How do you manage people working from home?

If you have ben used to managing people through regular face-to-face contact with them what do you do when they are working from home and you never see them? How will you know they are putting the hours in, following all the proper procedures, hitting deadlines and achieving good quality standards?

One way is to install monitoring apps on employee’s equipment. There are apps that will allow you to ‘look over their shoulder’ and see what is on the screen and that will count every keystroke. The apps will give all kinds of histograms and charts to summarise time spent on screen, productivity, errors, websites visited and so on. There are reports that more and more companies are installing these apps.

But this route to employee management is beset with dangers. It can be very invasive of privacy, in this case the privacy of other people’s homes. You might be capturing an employee’s computer use when they are not actually working. You might also, inadvertently be capturing information about other members of the family.  You might be storing information that would put you in breach of the EU’s General Data Protection Regulations (GDPR). At the very least, the monitoring procedures that are in place must be transparent to everybody being monitored. Another problem is that procedures that attempt tight control invite people to ‘game’ the system, to look for ways of keeping the scores high by artificial means and find workarounds to fool the system. And there is no end to the ingenuity people display when they want to preserve some level of control over their existence.
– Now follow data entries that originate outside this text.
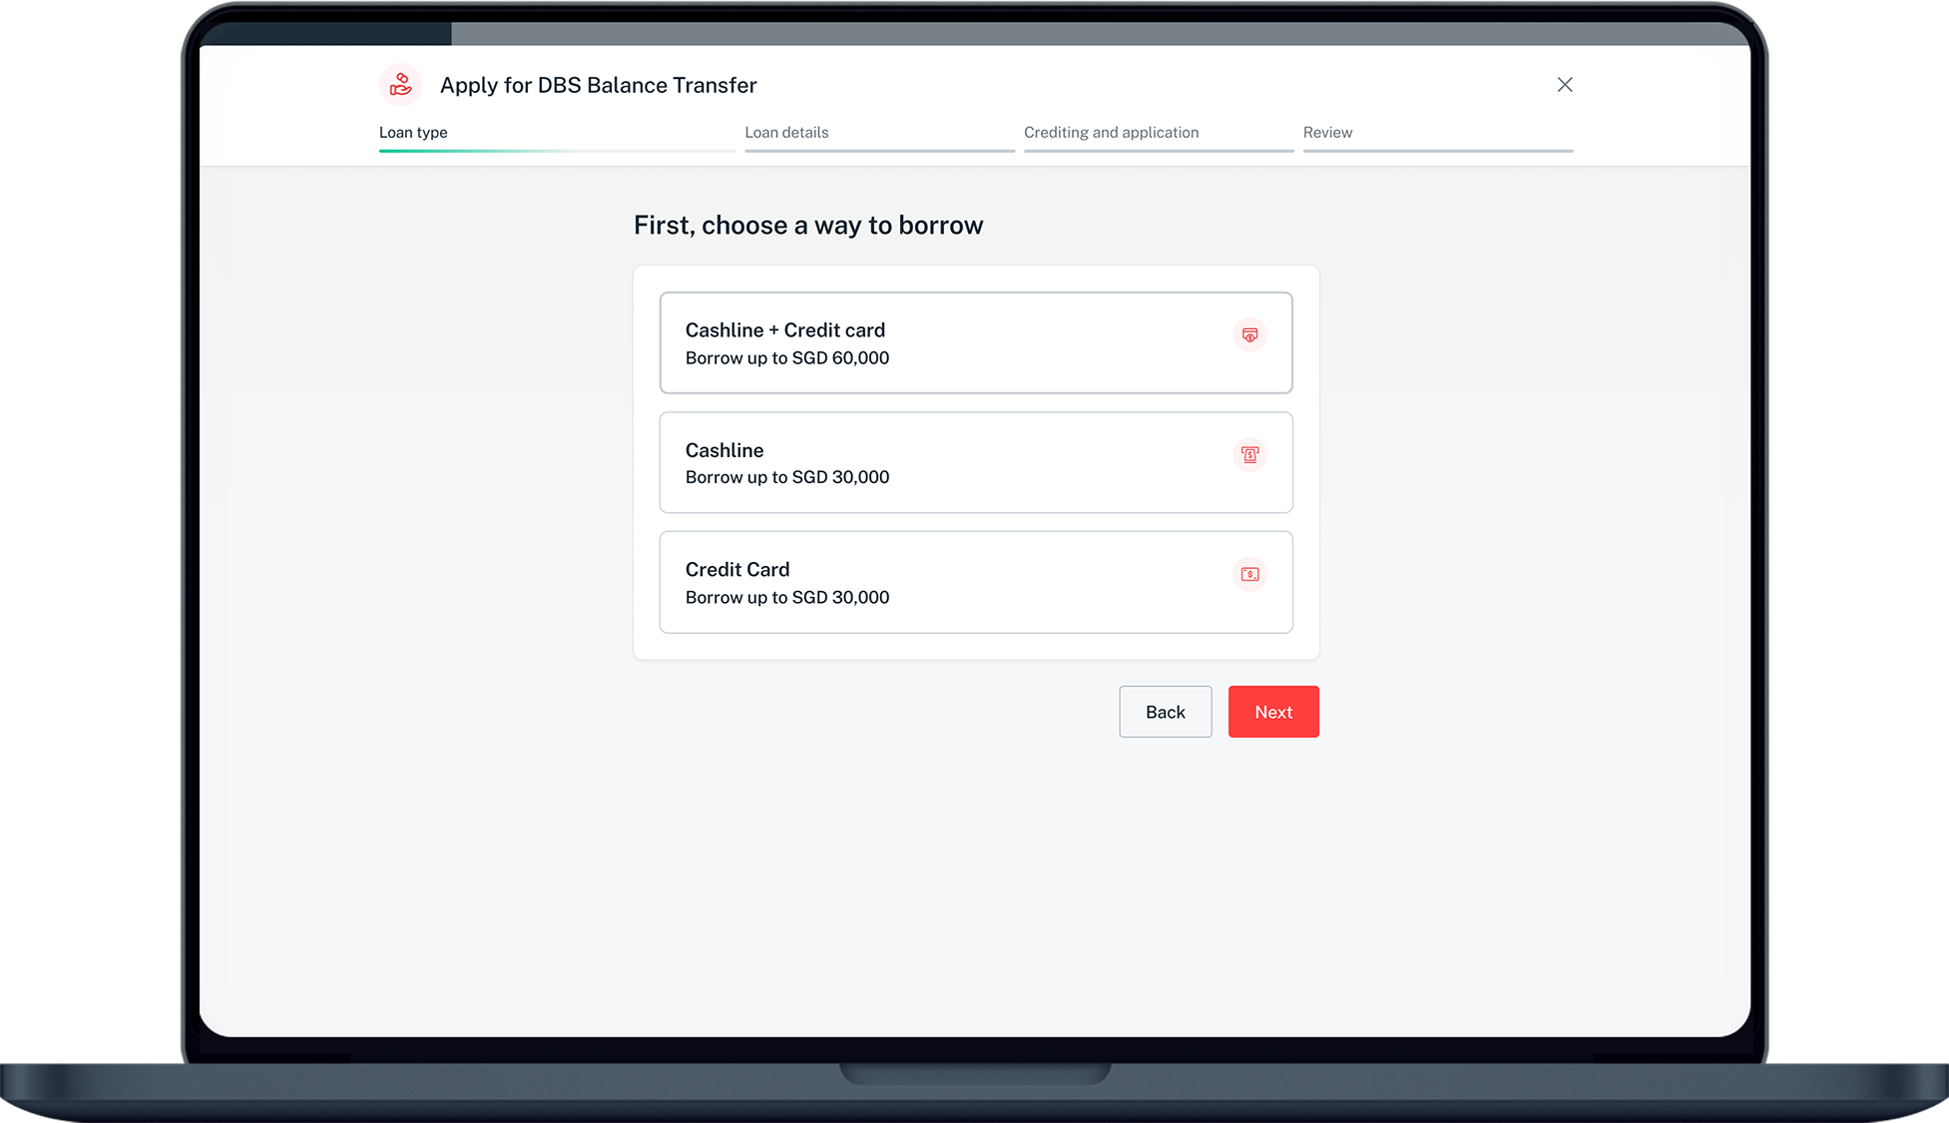Choose the Cashline SGD 30,000 option

click(975, 462)
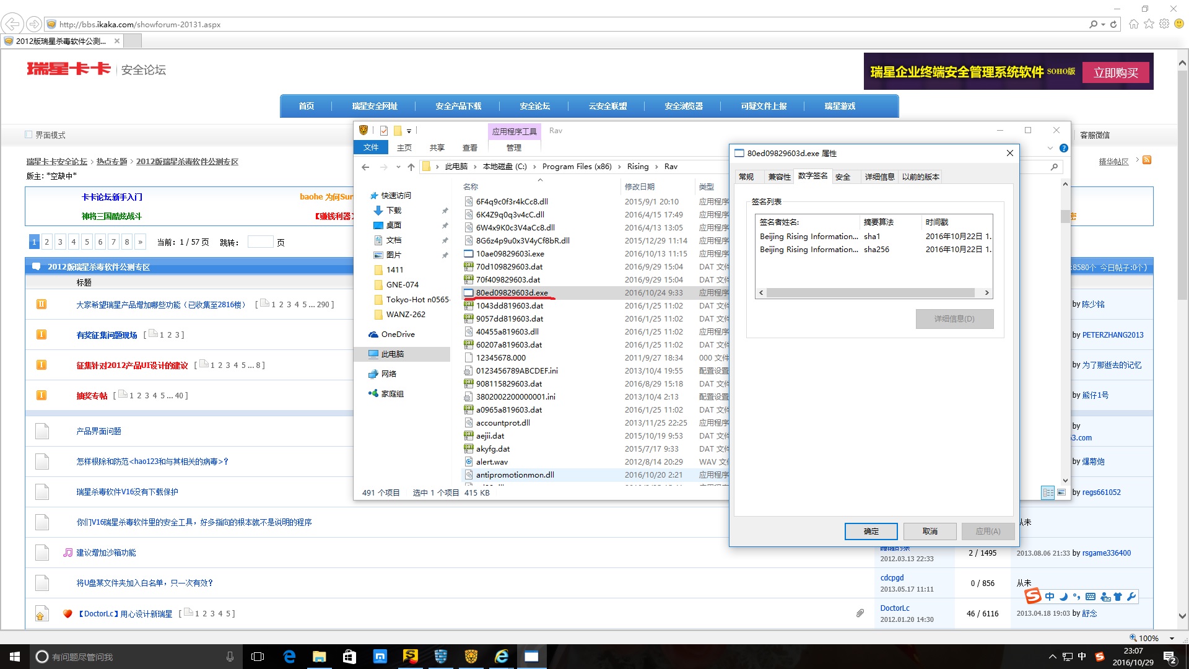The width and height of the screenshot is (1189, 669).
Task: Open the Windows Store taskbar icon
Action: click(350, 657)
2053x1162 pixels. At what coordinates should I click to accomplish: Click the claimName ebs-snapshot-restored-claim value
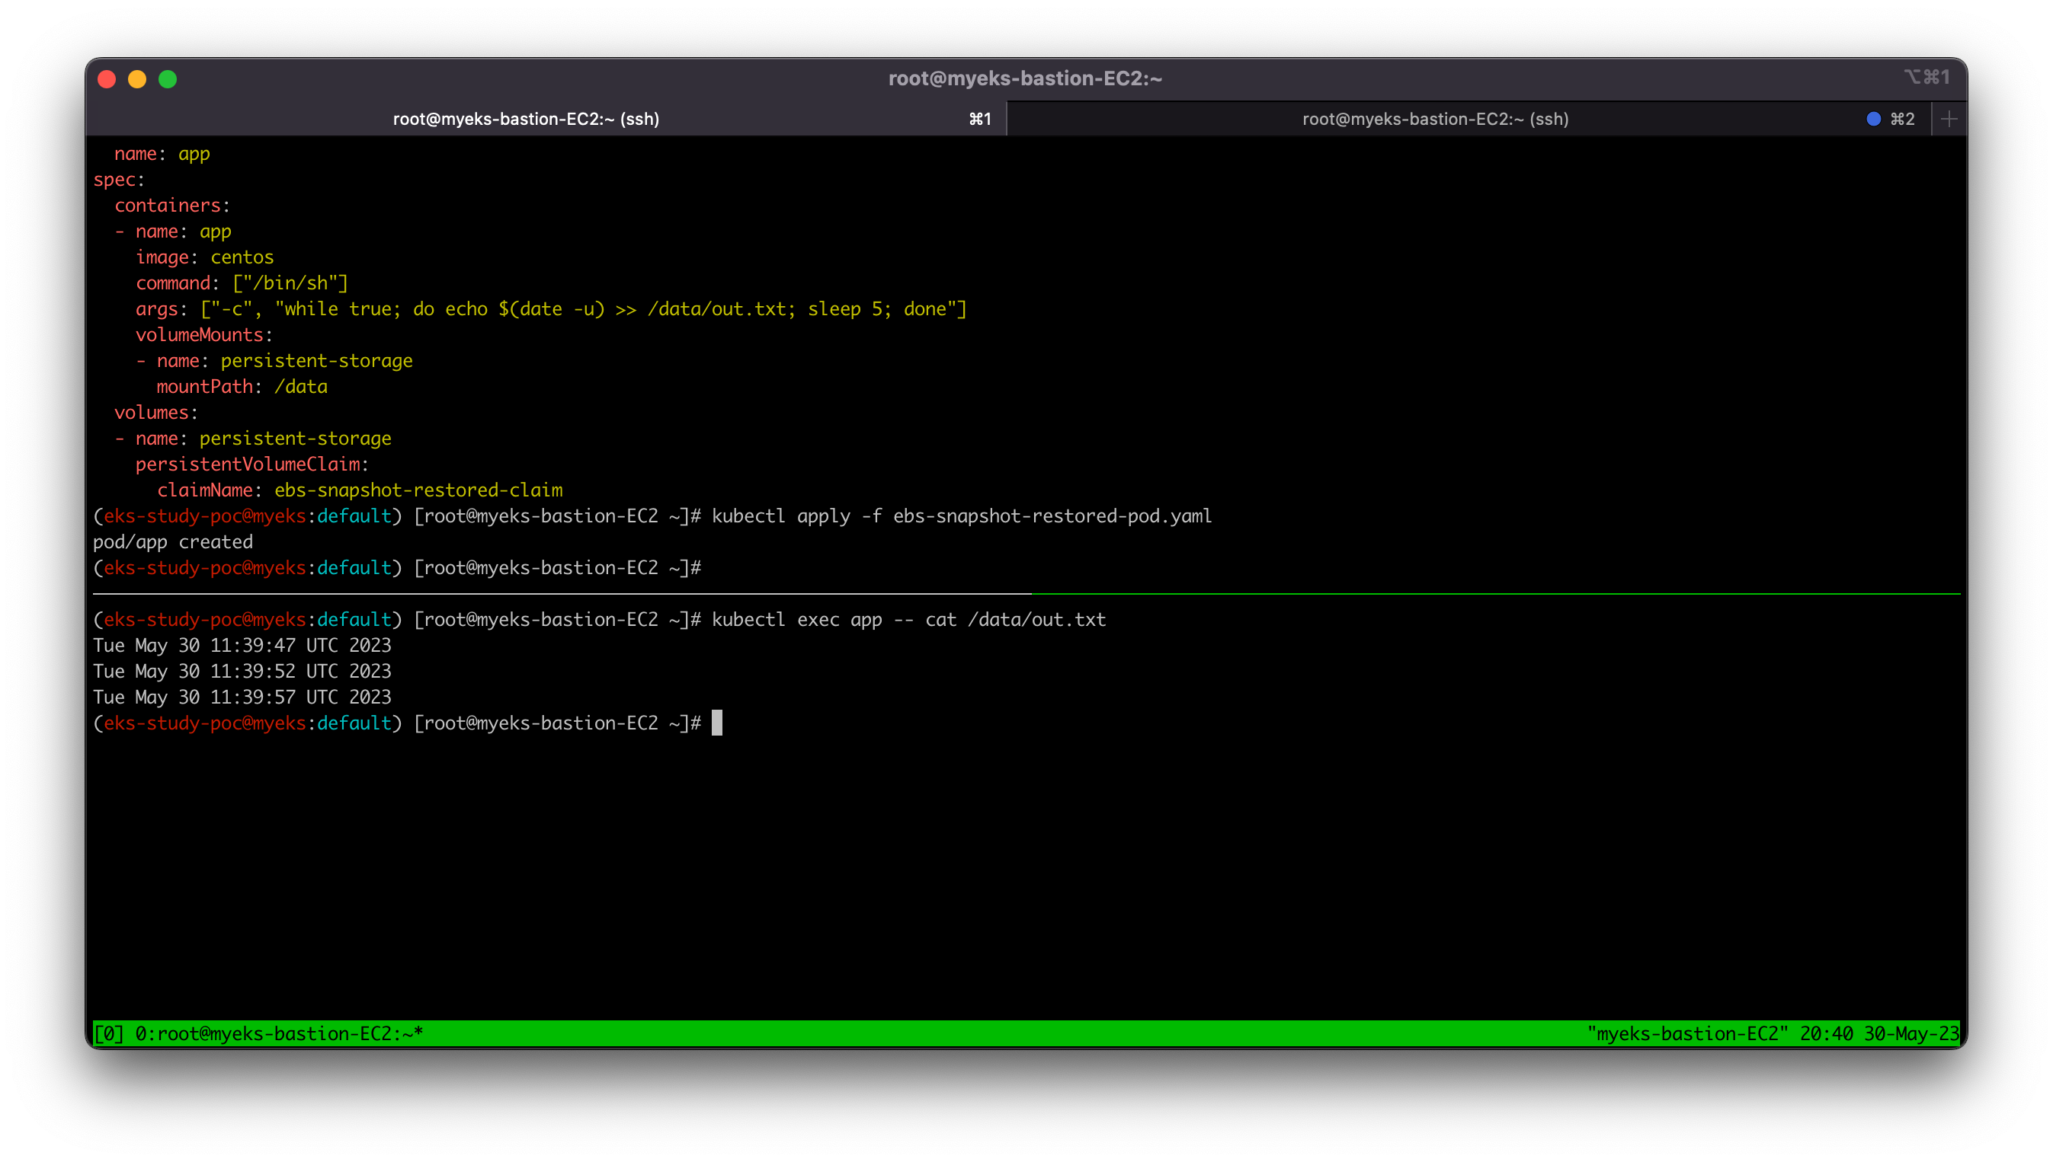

Before rushing to computer solutions to manage remote workers it is important to consider other approaches. There may be an opportunity to work towards a culture of trust: one in which, for example, each employee has targets to meet and they are entrusted to find their own ways of achieving those targets. Management of this kind is known to help employees feel more a trusted member of the team and less like a dispensable cog in a machine.

Whatever new system of management emerges, it will be best created by consulting with staff and working iteratively towards procedures that enable effective management and engender good employee well being.